In the midst of this raging Common Core battle now appears this new article on "complexity," calling into question the linguistic research behind the Common Core standards. It aims to be used as another weapon as the two armies struggle by night. Few will actually read this article. Just citing the claims of the abstract will be enough.

So, what's the fact of the matter? After 1940, did schoolbook language get dumbed down and cause a verbal decline -- or didn't it? If you peruse the article, as I did, you will find that the self-described "independent," "interdisciplinary" method used by the researchers is as follows: Complexity is usually defined by average sentence length and average word rarity as determined by a stable word-frequency list. But, the authors say, let's be more historical. Let's analyze the language of schoolbooks against a changing baseline of word frequencies contemporaneous with the schoolbooks. The results will show (Surprise!) that while books and the popular press were getting deliberately simplified under the reign of readability formulas, so were schoolbooks, under those same formulas.

So when the authors ran texts from schoolbooks through a computer they found that even though the schoolbooks got simplified in absolute terms, they didn't get simplified by relativized historical measures. When popular books, newspapers, and magazines got dumbed down, schoolbooks did too. Hence the relationship between schoolbooks and other books stayed pretty constant. Schoolbooks did not get dumbed down after all -even though they got dumbed down!

Hence things are really just fine. There has been no "decline." and the research basis of CCSS has just been refuted.

Maybe not.

If you keep moving the goalposts up or down the field -- you can make a touchdown any time.
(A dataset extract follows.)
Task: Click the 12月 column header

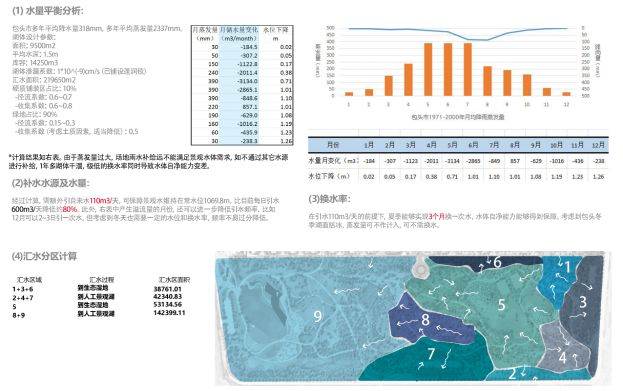Action: point(598,145)
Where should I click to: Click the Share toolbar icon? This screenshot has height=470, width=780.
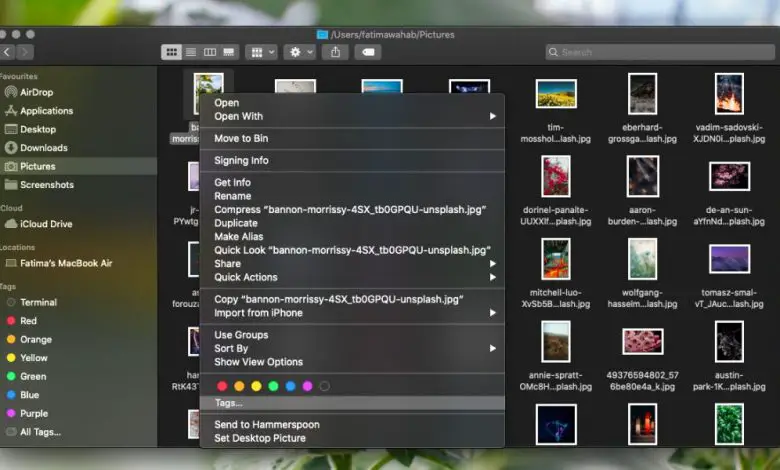coord(336,51)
Intellectually and scientifically this article, which is the fruit of much hard and earnest work which I am sorry on a personal level to disparage, does absolutely nothing to change the interpretations of verbal decline offered by Chall, Bishop, Tyson-Bernstein, and Hayes. In fact, looked at from the right angle, the analysis justifies the alarm of those scholars, because it shows that between 1950 and the present, the whole literate culture had been diminished. As Christopher Jencks, the great liberal sociologist said in 1978, regarding the fall in the Iowa verbal scores: "Iowa students' total vocabulary has almost certainly contracted. It is hard to see how that can be a good thing either in Iowa or elsewhere."